Output, word for word, every line from the start of the listing down to and including the line that contains "Given: Start writing the LinkedIn Posts entry"; include nothing else.
▶
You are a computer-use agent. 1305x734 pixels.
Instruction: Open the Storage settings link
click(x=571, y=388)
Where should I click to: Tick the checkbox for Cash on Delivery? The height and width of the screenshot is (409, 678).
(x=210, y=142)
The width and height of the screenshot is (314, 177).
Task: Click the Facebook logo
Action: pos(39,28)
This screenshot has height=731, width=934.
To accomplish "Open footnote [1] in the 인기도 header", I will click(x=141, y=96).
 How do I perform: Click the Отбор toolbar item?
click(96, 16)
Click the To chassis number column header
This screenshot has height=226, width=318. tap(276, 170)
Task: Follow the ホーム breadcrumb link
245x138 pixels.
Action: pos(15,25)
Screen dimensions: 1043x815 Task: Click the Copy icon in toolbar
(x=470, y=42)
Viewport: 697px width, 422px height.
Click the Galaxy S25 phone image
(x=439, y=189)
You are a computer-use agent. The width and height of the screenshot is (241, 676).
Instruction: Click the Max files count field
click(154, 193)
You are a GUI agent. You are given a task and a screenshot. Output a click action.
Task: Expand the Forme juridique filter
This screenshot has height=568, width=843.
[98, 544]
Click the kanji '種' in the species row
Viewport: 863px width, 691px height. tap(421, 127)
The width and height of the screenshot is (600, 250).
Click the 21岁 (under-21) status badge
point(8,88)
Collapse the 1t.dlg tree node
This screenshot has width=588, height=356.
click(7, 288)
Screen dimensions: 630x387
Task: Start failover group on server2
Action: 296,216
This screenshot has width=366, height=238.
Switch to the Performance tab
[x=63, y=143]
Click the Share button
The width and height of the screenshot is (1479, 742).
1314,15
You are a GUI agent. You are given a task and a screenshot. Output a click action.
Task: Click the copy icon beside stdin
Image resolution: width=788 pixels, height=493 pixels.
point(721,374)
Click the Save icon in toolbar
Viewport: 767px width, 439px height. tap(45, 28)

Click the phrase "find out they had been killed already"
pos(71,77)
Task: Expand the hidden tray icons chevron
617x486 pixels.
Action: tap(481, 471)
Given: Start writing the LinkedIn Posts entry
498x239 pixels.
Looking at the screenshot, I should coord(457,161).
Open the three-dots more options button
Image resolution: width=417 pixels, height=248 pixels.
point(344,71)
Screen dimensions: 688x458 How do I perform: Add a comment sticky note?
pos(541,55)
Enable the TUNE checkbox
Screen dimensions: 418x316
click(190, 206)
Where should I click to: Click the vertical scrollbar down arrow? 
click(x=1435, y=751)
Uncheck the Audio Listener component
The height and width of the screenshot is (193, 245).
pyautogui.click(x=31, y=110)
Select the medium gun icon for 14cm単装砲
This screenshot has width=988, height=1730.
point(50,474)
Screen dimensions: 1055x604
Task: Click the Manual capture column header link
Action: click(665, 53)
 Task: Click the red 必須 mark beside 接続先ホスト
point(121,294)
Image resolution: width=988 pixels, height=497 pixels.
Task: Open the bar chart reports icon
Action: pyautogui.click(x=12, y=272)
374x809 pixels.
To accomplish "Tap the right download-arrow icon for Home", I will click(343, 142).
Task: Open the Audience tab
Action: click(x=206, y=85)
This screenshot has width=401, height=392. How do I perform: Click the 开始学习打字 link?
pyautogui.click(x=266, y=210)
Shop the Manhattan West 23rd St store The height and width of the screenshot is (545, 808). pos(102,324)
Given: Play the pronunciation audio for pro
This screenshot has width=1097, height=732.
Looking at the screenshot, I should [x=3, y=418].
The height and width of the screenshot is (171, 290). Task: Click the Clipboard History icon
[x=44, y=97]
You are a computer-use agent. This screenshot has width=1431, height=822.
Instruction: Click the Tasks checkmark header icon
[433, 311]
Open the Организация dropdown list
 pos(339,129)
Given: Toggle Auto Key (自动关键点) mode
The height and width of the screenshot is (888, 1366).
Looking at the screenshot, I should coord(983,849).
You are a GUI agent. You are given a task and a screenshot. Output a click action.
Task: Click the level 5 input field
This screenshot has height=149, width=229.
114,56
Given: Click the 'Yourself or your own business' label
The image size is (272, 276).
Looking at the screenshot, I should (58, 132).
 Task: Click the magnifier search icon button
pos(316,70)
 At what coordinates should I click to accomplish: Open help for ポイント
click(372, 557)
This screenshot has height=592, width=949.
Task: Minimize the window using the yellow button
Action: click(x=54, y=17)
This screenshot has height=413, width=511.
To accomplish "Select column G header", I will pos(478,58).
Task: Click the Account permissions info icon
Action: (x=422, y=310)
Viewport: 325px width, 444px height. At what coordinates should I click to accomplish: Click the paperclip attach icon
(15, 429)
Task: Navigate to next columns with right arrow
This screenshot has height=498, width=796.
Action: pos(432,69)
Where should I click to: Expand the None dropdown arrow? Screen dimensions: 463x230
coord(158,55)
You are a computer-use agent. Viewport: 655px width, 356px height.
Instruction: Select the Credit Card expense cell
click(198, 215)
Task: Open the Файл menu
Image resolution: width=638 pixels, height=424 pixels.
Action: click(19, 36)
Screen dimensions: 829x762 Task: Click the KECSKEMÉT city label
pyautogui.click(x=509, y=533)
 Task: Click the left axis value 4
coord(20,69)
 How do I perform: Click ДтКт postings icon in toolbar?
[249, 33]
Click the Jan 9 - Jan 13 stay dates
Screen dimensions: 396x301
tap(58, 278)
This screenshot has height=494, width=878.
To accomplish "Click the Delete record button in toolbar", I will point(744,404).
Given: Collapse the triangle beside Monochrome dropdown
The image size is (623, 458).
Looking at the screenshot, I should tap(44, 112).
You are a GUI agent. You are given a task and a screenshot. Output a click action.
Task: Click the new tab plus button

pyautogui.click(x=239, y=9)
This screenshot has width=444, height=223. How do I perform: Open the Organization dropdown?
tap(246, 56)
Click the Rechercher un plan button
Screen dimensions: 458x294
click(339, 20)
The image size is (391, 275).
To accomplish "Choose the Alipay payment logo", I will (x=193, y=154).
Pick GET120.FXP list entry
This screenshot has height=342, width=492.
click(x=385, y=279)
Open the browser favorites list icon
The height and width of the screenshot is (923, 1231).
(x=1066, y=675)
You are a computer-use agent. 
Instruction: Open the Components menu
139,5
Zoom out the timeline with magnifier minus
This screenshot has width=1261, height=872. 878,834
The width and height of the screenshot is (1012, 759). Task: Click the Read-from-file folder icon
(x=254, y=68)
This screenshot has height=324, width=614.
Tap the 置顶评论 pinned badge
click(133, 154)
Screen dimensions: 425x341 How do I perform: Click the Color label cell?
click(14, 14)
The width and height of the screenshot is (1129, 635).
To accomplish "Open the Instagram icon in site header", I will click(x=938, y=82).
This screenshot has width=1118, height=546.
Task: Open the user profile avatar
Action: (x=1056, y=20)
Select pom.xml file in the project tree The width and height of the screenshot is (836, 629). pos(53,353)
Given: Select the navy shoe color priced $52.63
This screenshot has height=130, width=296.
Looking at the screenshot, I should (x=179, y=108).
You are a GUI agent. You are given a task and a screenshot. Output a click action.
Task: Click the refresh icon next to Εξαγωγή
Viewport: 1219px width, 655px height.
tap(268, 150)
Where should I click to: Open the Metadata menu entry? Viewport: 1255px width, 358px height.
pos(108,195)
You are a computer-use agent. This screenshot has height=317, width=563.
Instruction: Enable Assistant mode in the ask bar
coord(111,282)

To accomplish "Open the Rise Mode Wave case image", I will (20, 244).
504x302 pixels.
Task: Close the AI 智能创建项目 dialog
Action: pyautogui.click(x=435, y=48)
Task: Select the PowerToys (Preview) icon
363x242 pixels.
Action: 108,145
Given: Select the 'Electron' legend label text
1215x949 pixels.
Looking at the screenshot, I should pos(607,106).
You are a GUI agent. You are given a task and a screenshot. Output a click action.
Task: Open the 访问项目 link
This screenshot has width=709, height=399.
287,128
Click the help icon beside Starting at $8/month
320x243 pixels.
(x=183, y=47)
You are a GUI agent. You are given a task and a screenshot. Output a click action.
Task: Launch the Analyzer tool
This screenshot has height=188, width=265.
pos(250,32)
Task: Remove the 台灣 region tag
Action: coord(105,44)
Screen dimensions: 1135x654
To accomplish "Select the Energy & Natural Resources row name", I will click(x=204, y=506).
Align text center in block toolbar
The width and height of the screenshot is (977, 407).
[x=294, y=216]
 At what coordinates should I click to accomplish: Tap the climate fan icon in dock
◀
**Solution for this task**
You are a computer-use agent. 1305x734 pixels.
Instruction: Open the Storage settings link
click(x=571, y=388)
Where should I click to: Tick the checkbox for Cash on Delivery? The height and width of the screenshot is (409, 678).
(x=210, y=142)
The width and height of the screenshot is (314, 177).
Task: Click the Facebook logo
Action: pos(39,28)
This screenshot has height=731, width=934.
To accomplish "Open footnote [1] in the 인기도 header", I will click(x=141, y=96).
 How do I perform: Click the Отбор toolbar item?
click(96, 16)
Click the To chassis number column header
This screenshot has height=226, width=318. tap(276, 170)
Task: Follow the ホーム breadcrumb link
245x138 pixels.
Action: pos(15,25)
Screen dimensions: 1043x815 Task: Click the Copy icon in toolbar
(x=470, y=42)
Viewport: 697px width, 422px height.
Click the Galaxy S25 phone image
(x=439, y=189)
You are a computer-use agent. The width and height of the screenshot is (241, 676).
Instruction: Click the Max files count field
click(154, 193)
You are a GUI agent. You are given a task and a screenshot. Output a click action.
Task: Expand the Forme juridique filter
This screenshot has height=568, width=843.
[98, 544]
Click the kanji '種' in the species row
Viewport: 863px width, 691px height. tap(421, 127)
The width and height of the screenshot is (600, 250).
Click the 21岁 (under-21) status badge
point(8,88)
Collapse the 1t.dlg tree node
This screenshot has width=588, height=356.
click(7, 288)
Screen dimensions: 630x387
Task: Start failover group on server2
Action: 296,216
This screenshot has width=366, height=238.
Switch to the Performance tab
[x=63, y=143]
Click the Share button
The width and height of the screenshot is (1479, 742).
1314,15
You are a GUI agent. You are given a task and a screenshot. Output a click action.
Task: Click the copy icon beside stdin
Image resolution: width=788 pixels, height=493 pixels.
point(721,374)
Click the Save icon in toolbar
Viewport: 767px width, 439px height. tap(45, 28)

Click the phrase "find out they had been killed already"
pos(71,77)
Task: Expand the hidden tray icons chevron
617x486 pixels.
Action: tap(481, 471)
Given: Start writing the LinkedIn Posts entry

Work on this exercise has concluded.